During operation, the cylinder 30 in the engine 10 typically undergoes a four stroke cycle: the cycle includes the intake stroke, compression stroke, expansion stroke, and exhaust stroke. In a multi-cylinder engine the four stroke cycle may be carried out in additional combustion chambers. During the intake stroke, generally, exhaust valve 54 closes and intake valve 52 opens. Air is introduced into cylinder 30 via an intake manifold, for example, and piston 36 moves to the bottom of the combustion chamber so as to increase the volume within cylinder 30. The position at which piston 36 is near the bottom of the combustion chamber and at the end of its stroke (e.g. when cylinder 30 is at its largest volume) is typically referred to by those of skill in the art as bottom dead center (BDC). During the compression stroke, intake valve 52 and exhaust valve 54 are closed. Piston 36 moves toward the cylinder head so as to compress the air within cylinder 30. The point at which piston 36 is at the end of its stroke and closest to the cylinder head (e.g. when cylinder 30 is at its smallest volume) is typically referred to by those of skill in the art as top dead center (TDC). In a process hereinafter referred to as injection, fuel is introduced into the combustion chamber. In a process hereinafter referred to as ignition, the injected fuel is ignited by known ignition devices such as a spark plug 92, resulting in combustion. Additionally or alternatively compression may be used to ignite the air/fuel mixture. During the expansion stroke, the expanding gases push piston 36 back to BDC. A crankshaft may convert piston movement into a rotational torque of the rotary shaft. Finally, during the exhaust stroke, exhaust valve 54 opens to release the combusted air-fuel mixture to an exhaust manifold and the piston returns to TDC. Note that the above is described merely as an example, and that intake and exhaust valve opening and/or closing timings may vary, such as to provide positive or negative valve overlap, late intake valve closing, or various other examples. The valve timing may be altered by a VCT system discussed in greater detail herein. Additionally or alternatively compression ignition may be implemented in the cylinder 30.

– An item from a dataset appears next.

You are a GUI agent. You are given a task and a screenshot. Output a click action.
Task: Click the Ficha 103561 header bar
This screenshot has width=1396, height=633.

FIG. 2 shows an example VCT system 200 included in the engine 10, also shown in FIG. 1. The VCT system 200 shown in FIG. 2 is configured to adjust the timing of both the intake and exhaust cams in the engine 10. However, in other examples, the VCT system may only be configured to adjust the timing of the intake cams or the timing of the exhaust cams.

As shown the engine 10 includes the first cylinder 30, also shown in FIG. 1, and a second cylinder 202. However, it will be appreciated that the number of cylinders in the engine may be varied in other examples. For instance, the engine 10 may include four cylinders, in one example.

The cylinders are arranged in an inline configuration. That is to say that a flat plane extends through the centerline of each cylinder. However, other cylinder positions have been contemplated. The intake valve 52 and the exhaust valve 54 of the first cylinder 30 are shown. It will be appreciated that the valve may be positioned, respectively, in an intake port and an exhaust port. Likewise, an intake valve 204 and an exhaust valve 206 are coupled to the second cylinder 202. The intake valve 204 and the exhaust valve 206 are configured to open during combustion operation. Specifically, the intake valve 204 may enable fluidic communication between the second cylinder 202 and the intake manifold 44, shown in FIG. 1, in an open configuration and inhibit fluidic communication between the second cylinder 202 and the intake manifold 44, shown in FIG. 1, in a closed configuration. Additionally, the exhaust valve 206 may enable fluidic communication between the second cylinder 202 and the exhaust passage 48, shown in FIG. 1, in an open configuration and inhibit fluidic communication between the second cylinder 202 and the exhaust passage 48, shown in FIG. 1, in a closed configuration.

The VCT system 200 may include an intake camshaft 208 and/or an exhaust camshaft 210. The intake camshaft 208 may include intake cam 51 and intake cam 212 coupled thereto. The intake cams 51 and 212 are configured to cyclically actuate the intake valves during combustion operation. Likewise, the exhaust camshaft 210 may include exhaust cam 53 and exhaust cam 53 coupled thereto. The exhaust cams 53 and 214 are configured to cyclically actuate the exhaust valves during combustion operation. It will be appreciated that the cirfumerential position of the intake and/or exhaust cams may vary to enable actuation of the intake and exhaust valves at different time intervals.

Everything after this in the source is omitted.